MalangToday.net adalah media online di Kota Malang yang menyuguhkan berita dengan benar

MALANGTODAY.NET – Sempat ditunda beberapa waktu lalu, peninjauan pembangunan proyek Islamic Center Kota Malang kembali dilakukan pagi ini. Tujuannya, selain menggali potensi pusat kajian islam, jiga memberi gambaran bagi juri dalam melakukan penilaian lomba desain islamic center yang digelar Badan Perencanaan Pembangunan Daerah (Bappeda).

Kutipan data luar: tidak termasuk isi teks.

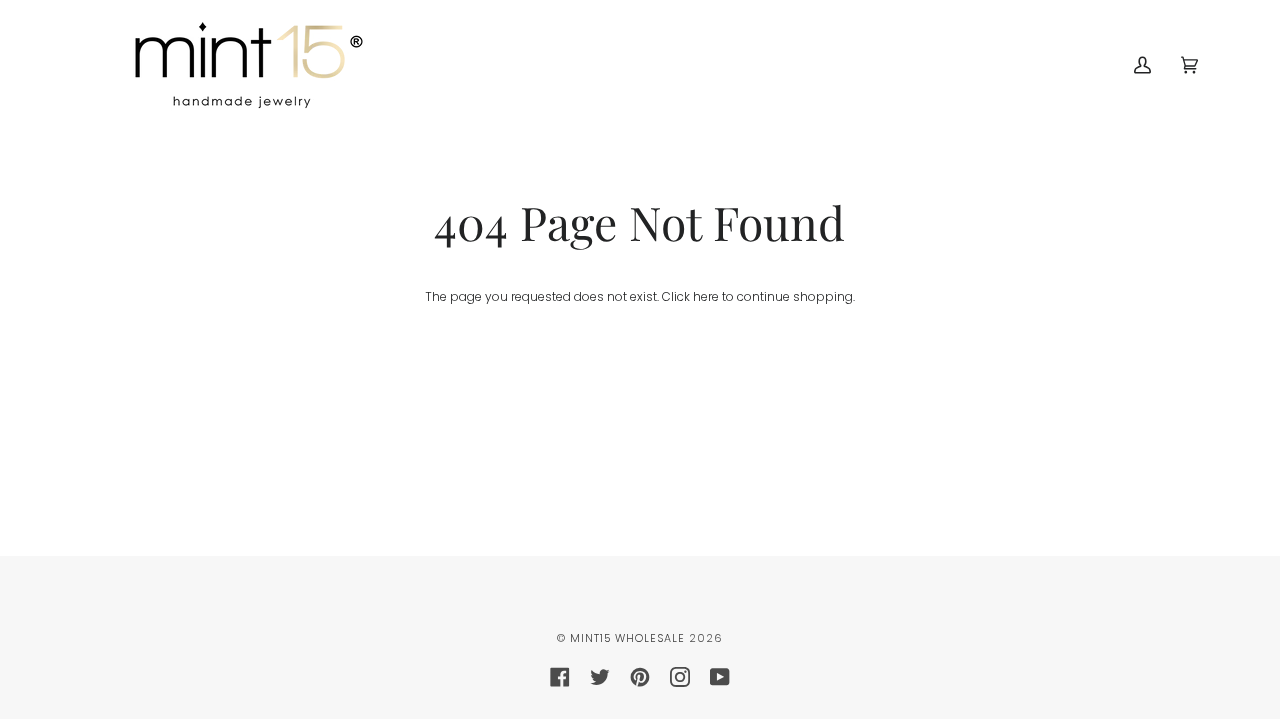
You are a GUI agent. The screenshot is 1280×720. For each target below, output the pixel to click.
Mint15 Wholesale (627, 638)
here (706, 296)
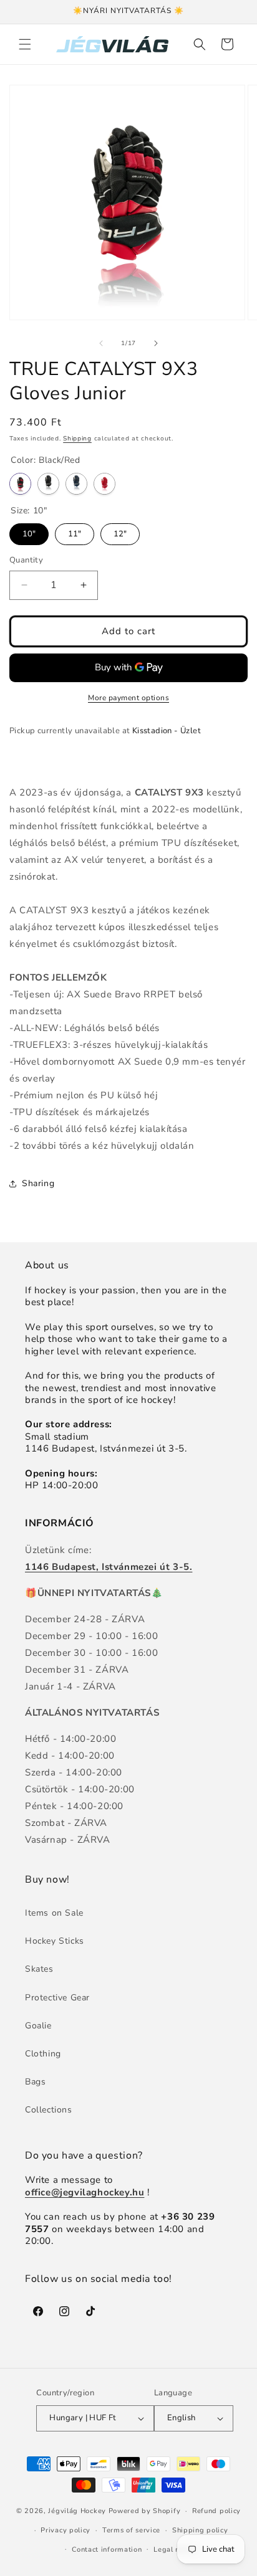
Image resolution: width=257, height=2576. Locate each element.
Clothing (43, 2054)
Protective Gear (57, 1997)
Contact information (107, 2549)
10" (29, 531)
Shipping (77, 438)
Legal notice (174, 2549)
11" (74, 531)
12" (120, 531)
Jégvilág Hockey (77, 2511)
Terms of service (131, 2530)
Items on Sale (54, 1913)
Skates (39, 1969)
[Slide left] (101, 343)
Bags (35, 2082)
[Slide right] (156, 343)
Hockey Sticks (54, 1941)
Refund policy (216, 2511)
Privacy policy (65, 2530)
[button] (25, 44)
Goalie (38, 2026)
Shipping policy (200, 2530)
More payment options (128, 698)
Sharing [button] (38, 1183)
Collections (48, 2110)
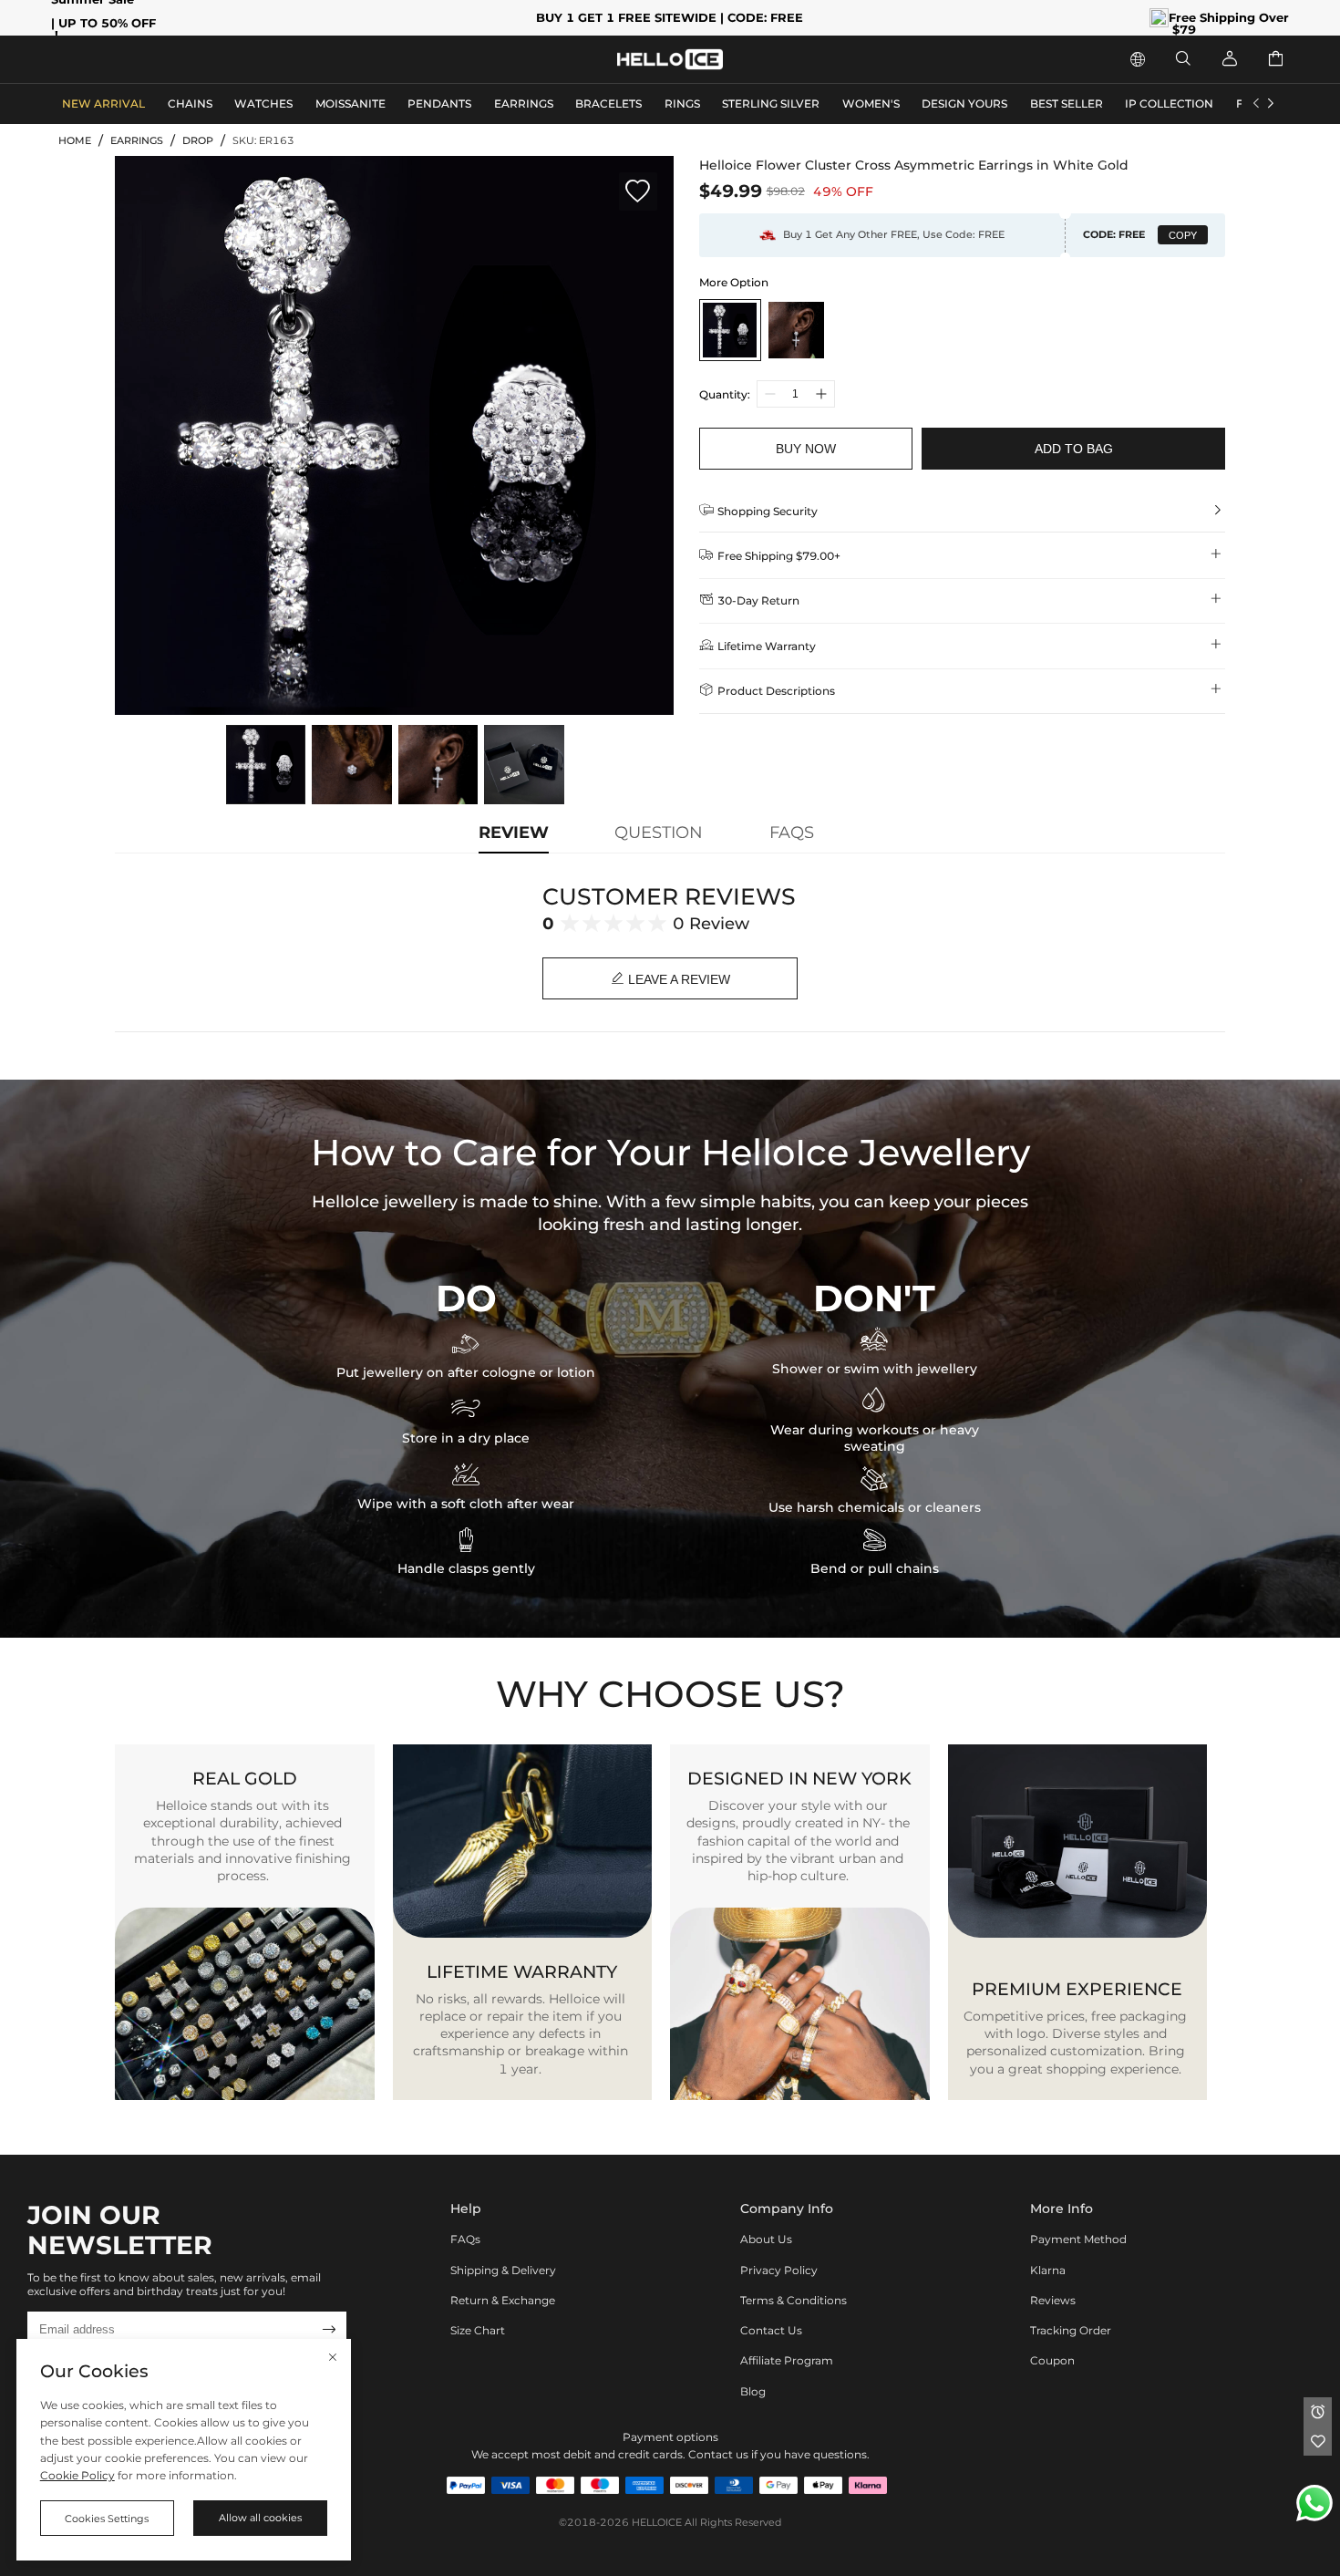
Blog (753, 2391)
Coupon (1052, 2360)
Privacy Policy (779, 2270)
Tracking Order (1070, 2330)
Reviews (1053, 2300)
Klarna (1048, 2270)
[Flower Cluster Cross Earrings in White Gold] (796, 330)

Kepala Bappeda, Wasto, mengatakan, para juri yang menilai desain bangunan pusat kajian Islam itu, minimal harus mengetahui kondisi lapangan ketika melakukan penilaian, sehingga penilaian yang dilakukan memiliki dasar yang kuat. tak hanya itu, Wasto juga menerangkan, jika kunjungan ini juga merupakan bentuk kesiapan bahwa pembangunan Islamic Center di Kota Malang dilaksanakan tahun mendatang. “Semua sudah siap, karena objek lokasi sudah menjadi hak milik pemerintah, sudah clear semua,” katanya pada wartawan beberapa menit lalu.

MalangToday.net adalah media online di Kota Malang yang menyuguhkan berita dengan benar

Menurutnya, lahan seluas 5,6 hektare ini nantinya akan dibangun sesuai dengan kebutuhan masyarakat Malang Raya. Utamanya dalam memenuhi kebutuhan beribadah hingga wisata religi. Berbagai fasilitas, seperti pusat kajian Islam, dan sebagainya termasuk lahan hijau dan parkir akan diintegrasikan dalam satu lokasi.

Wasto berharap ada dukungan masyarakat terhadap pembangunan Islamic Center, salah satunya ikut serta dalam lomba desain. menariknya, peserta lomba desain ini tidak hanya dari Masyarakat Malang Raya, tapi juga mancanegara, salah satunya dari Negeri Jiran, Malaysia.

“Sejauh ini peserta yang mengambil formulir sangat banyak, dan yang mengembalikan baru lima peserta,” bebernya.

Tak hanya itu, dengan pembangunan yang terletak di area Timur tersebut, ia optimis pertumbuhan ekonomi masyarakat sekitar akan semakin tumbuh. Sebab, keramaian merupakan bagian dari pangsa pasar ekonomi, dan memunculkan potensi ekonomi yang besar.

“Ini juga menjadi upaya untuk mengejar ketertinggalan dari wilayah barat, karena di wilayah timur ini sendiri juga sudah banyak perumahan dan cluster kecil yang juga berpotensi,” pungkasnya.

Islamic Centre sendiri merupakan salah satu dari proyek mercusuar Pemkot Malang yang gagal dibangun tahun ini, karena ada permasalahan pemindahan lokasi dari sebelumnya dekat gedung GOR Ken Arok ke kawasan Kelurahan Arjowinangun. Berdasarkan hasil rapat paripurna antara DPRD dan Pemkot Malang, keduanya sepakat mencabut kesekpakatan multi years pembangunan Islamic Centre pada tahun ini, sehingga pembangunan proyek ini akan dilakukan pada tahun 2017 mendatang.